§ **WORK TO COMPLETE**
Please copy out all lines of the entries that contain the word "header".

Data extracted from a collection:
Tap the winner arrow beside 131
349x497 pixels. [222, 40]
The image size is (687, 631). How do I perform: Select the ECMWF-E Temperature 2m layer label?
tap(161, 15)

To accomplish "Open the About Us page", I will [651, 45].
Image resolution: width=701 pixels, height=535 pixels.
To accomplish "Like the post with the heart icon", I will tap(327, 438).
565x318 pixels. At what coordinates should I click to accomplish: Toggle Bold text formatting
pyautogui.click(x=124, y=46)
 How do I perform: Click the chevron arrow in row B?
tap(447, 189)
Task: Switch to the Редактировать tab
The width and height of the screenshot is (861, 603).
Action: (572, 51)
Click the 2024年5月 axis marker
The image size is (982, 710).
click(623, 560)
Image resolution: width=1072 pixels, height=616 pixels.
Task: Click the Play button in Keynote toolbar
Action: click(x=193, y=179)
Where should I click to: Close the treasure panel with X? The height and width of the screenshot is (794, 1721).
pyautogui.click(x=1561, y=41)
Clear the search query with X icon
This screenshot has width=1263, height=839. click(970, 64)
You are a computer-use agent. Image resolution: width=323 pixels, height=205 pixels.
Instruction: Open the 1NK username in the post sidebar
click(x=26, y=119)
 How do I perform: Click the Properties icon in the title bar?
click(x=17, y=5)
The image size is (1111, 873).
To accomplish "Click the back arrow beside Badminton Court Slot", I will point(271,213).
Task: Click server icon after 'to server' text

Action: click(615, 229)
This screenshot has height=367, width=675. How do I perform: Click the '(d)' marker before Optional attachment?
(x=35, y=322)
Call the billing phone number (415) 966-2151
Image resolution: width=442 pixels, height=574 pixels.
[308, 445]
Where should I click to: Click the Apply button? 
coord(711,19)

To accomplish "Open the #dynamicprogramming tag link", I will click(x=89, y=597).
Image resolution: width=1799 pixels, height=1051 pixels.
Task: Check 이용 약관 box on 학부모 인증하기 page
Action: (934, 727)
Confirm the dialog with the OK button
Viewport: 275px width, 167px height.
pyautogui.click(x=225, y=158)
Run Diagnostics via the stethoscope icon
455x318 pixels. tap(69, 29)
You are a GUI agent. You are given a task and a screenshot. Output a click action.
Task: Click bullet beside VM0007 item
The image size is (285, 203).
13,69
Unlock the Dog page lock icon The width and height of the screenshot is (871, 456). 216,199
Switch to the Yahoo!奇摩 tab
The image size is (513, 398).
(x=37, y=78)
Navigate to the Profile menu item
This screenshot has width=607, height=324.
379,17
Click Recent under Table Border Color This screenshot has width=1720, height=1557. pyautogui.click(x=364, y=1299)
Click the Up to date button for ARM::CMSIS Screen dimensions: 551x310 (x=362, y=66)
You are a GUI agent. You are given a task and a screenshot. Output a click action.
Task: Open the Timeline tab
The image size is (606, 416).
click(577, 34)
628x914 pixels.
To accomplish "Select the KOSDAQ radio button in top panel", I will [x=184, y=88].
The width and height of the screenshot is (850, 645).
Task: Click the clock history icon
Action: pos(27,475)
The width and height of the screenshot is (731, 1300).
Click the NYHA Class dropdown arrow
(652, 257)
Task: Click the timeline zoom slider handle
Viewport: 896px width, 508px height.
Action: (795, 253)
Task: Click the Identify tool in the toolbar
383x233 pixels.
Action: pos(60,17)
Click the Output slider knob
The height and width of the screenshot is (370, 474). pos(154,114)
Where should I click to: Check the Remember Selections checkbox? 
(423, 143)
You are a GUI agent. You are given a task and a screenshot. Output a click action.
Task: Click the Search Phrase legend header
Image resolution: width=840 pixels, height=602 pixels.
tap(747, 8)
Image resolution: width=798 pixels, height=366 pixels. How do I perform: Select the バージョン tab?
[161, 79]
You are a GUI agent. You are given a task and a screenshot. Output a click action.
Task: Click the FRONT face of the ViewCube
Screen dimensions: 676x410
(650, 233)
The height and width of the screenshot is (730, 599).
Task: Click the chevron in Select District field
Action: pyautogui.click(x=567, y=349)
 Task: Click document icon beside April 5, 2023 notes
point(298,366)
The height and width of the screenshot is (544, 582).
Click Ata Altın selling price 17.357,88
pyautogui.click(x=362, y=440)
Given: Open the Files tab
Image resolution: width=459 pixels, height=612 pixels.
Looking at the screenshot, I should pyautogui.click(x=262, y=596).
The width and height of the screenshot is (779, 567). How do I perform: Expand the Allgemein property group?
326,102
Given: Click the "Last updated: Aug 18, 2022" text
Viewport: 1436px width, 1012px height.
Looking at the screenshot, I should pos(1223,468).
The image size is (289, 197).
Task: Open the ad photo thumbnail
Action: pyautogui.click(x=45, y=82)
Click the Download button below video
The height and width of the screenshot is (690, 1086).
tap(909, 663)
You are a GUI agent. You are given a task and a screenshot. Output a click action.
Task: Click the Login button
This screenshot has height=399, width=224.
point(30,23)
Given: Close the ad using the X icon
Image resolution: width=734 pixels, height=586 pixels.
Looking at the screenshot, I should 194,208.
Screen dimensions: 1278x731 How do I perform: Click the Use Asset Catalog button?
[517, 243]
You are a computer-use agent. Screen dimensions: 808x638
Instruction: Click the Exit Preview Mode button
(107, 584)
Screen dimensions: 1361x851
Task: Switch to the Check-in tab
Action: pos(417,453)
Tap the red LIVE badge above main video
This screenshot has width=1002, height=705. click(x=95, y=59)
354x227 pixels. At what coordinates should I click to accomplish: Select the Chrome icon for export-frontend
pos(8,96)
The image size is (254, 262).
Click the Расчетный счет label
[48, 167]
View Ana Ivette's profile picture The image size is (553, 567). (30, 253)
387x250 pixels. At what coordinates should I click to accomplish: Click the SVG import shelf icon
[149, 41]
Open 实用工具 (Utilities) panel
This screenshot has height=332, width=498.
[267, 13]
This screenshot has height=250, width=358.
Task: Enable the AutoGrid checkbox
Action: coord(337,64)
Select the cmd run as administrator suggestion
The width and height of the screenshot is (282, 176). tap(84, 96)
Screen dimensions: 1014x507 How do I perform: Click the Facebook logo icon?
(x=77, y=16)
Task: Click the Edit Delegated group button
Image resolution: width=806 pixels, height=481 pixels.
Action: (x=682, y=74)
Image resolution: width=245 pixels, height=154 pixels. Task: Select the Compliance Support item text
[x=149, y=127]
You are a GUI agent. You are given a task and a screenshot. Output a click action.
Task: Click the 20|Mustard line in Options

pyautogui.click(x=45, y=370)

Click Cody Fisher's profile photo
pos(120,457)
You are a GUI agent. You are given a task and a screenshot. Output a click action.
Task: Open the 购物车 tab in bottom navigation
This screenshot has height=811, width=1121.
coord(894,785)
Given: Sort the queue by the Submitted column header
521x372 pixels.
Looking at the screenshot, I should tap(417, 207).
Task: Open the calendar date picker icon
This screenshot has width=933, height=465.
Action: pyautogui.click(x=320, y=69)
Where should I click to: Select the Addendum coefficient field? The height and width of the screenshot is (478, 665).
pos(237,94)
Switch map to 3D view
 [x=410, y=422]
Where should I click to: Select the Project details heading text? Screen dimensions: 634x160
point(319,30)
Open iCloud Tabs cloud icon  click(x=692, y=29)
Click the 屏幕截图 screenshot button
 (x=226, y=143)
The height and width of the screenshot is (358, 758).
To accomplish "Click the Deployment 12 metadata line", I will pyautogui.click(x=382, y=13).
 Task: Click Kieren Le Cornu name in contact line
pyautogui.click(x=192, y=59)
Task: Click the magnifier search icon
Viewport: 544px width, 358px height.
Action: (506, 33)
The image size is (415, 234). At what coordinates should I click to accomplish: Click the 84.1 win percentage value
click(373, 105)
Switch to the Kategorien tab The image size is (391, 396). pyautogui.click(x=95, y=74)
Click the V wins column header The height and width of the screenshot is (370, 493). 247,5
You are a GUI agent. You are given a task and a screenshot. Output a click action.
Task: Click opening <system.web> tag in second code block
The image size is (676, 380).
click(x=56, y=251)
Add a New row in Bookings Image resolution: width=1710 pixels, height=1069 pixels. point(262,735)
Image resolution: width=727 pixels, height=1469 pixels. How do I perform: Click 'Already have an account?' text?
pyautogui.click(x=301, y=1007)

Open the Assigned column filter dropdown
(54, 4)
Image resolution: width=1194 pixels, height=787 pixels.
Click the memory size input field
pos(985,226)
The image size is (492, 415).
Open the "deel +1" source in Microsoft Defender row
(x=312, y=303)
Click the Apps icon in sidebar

§ **ANSWER SECTION**
Task: Click the Search Phrase legend header
Given: Sort the queue by the Submitted column header
Click the V wins column header The height and width of the screenshot is (370, 493). 247,5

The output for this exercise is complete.